REQUIRED WORK: Retype every line of the material below without changing a single character.

MATERIALS PROVIDED:
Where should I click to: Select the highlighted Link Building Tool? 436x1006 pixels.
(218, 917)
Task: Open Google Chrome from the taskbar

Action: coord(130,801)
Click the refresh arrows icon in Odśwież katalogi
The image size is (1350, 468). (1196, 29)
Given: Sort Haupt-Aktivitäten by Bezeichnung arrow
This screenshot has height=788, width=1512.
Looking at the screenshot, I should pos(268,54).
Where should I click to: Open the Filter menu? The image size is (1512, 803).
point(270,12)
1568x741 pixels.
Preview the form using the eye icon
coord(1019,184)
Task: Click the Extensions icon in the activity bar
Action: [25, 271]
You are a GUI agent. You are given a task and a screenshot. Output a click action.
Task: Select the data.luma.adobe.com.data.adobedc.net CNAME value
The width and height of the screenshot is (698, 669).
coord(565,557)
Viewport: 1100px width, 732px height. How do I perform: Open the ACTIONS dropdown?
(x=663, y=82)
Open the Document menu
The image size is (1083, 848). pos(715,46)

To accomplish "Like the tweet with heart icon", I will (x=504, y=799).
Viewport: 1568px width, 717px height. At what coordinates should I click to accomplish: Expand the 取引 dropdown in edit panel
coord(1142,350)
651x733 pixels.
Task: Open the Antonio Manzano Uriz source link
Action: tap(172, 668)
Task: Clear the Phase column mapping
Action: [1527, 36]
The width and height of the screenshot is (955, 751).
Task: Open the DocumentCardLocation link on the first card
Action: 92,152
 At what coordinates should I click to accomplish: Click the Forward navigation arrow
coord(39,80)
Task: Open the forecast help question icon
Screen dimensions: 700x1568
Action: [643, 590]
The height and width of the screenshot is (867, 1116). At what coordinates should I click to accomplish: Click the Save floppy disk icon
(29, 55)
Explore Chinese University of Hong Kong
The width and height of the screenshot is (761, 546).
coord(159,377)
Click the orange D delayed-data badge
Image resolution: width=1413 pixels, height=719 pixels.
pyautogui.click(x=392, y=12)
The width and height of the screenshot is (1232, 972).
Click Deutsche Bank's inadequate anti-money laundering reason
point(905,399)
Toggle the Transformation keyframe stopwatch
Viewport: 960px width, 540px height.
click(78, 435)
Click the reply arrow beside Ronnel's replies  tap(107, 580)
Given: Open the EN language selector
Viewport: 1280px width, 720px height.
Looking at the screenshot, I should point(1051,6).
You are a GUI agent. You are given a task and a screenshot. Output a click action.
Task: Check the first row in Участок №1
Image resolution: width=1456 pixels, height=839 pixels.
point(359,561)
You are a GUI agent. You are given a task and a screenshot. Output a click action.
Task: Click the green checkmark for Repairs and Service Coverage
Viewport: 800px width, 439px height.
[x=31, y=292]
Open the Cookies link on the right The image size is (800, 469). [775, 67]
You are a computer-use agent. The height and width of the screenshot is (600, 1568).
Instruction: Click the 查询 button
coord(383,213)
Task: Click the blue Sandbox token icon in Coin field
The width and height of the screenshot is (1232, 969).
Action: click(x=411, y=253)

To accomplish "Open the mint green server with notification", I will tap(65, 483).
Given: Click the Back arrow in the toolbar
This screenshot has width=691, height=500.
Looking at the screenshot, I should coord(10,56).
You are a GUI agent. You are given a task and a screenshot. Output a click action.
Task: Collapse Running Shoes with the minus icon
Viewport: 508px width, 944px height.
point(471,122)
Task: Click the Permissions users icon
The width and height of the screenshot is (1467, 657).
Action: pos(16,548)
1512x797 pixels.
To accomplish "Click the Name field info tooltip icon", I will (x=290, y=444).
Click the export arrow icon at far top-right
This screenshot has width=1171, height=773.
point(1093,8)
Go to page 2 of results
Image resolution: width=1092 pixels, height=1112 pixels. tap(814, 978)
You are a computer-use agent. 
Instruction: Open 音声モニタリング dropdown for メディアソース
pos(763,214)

RIGHT ANSWER:
Where should I click to: Select the highlighted Link Building Tool? 436x1006 pixels.
(218, 917)
Task: Open Google Chrome from the taskbar

Action: coord(130,801)
Click the refresh arrows icon in Odśwież katalogi
The image size is (1350, 468). (1196, 29)
Given: Sort Haupt-Aktivitäten by Bezeichnung arrow
This screenshot has height=788, width=1512.
Looking at the screenshot, I should pos(268,54).
Where should I click to: Open the Filter menu? The image size is (1512, 803).
point(270,12)
1568x741 pixels.
Preview the form using the eye icon
coord(1019,184)
Task: Click the Extensions icon in the activity bar
Action: [25, 271]
You are a GUI agent. You are given a task and a screenshot. Output a click action.
Task: Select the data.luma.adobe.com.data.adobedc.net CNAME value
The width and height of the screenshot is (698, 669).
coord(565,557)
Viewport: 1100px width, 732px height. How do I perform: Open the ACTIONS dropdown?
(x=663, y=82)
Open the Document menu
The image size is (1083, 848). pos(715,46)

To accomplish "Like the tweet with heart icon", I will (x=504, y=799).
Viewport: 1568px width, 717px height. At what coordinates should I click to accomplish: Expand the 取引 dropdown in edit panel
coord(1142,350)
651x733 pixels.
Task: Open the Antonio Manzano Uriz source link
Action: tap(172, 668)
Task: Clear the Phase column mapping
Action: [1527, 36]
The width and height of the screenshot is (955, 751).
Task: Open the DocumentCardLocation link on the first card
Action: 92,152
 At what coordinates should I click to accomplish: Click the Forward navigation arrow
coord(39,80)
Task: Open the forecast help question icon
Screen dimensions: 700x1568
Action: [643, 590]
The height and width of the screenshot is (867, 1116). At what coordinates should I click to accomplish: Click the Save floppy disk icon
(29, 55)
Explore Chinese University of Hong Kong
The width and height of the screenshot is (761, 546).
coord(159,377)
Click the orange D delayed-data badge
Image resolution: width=1413 pixels, height=719 pixels.
pyautogui.click(x=392, y=12)
The width and height of the screenshot is (1232, 972).
Click Deutsche Bank's inadequate anti-money laundering reason
point(905,399)
Toggle the Transformation keyframe stopwatch
Viewport: 960px width, 540px height.
click(78, 435)
Click the reply arrow beside Ronnel's replies  tap(107, 580)
Given: Open the EN language selector
Viewport: 1280px width, 720px height.
Looking at the screenshot, I should point(1051,6).
You are a GUI agent. You are given a task and a screenshot. Output a click action.
Task: Check the first row in Участок №1
Image resolution: width=1456 pixels, height=839 pixels.
point(359,561)
You are a GUI agent. You are given a task and a screenshot. Output a click action.
Task: Click the green checkmark for Repairs and Service Coverage
Viewport: 800px width, 439px height.
[x=31, y=292]
Open the Cookies link on the right The image size is (800, 469). [775, 67]
You are a computer-use agent. The height and width of the screenshot is (600, 1568).
Instruction: Click the 查询 button
coord(383,213)
Task: Click the blue Sandbox token icon in Coin field
The width and height of the screenshot is (1232, 969).
Action: click(x=411, y=253)

To accomplish "Open the mint green server with notification", I will tap(65, 483).
Given: Click the Back arrow in the toolbar
This screenshot has width=691, height=500.
Looking at the screenshot, I should coord(10,56).
You are a GUI agent. You are given a task and a screenshot. Output a click action.
Task: Collapse Running Shoes with the minus icon
Viewport: 508px width, 944px height.
point(471,122)
Task: Click the Permissions users icon
The width and height of the screenshot is (1467, 657).
Action: pos(16,548)
1512x797 pixels.
To accomplish "Click the Name field info tooltip icon", I will (x=290, y=444).
Click the export arrow icon at far top-right
This screenshot has width=1171, height=773.
point(1093,8)
Go to page 2 of results
Image resolution: width=1092 pixels, height=1112 pixels. tap(814, 978)
You are a computer-use agent. 
Instruction: Open 音声モニタリング dropdown for メディアソース
pos(763,214)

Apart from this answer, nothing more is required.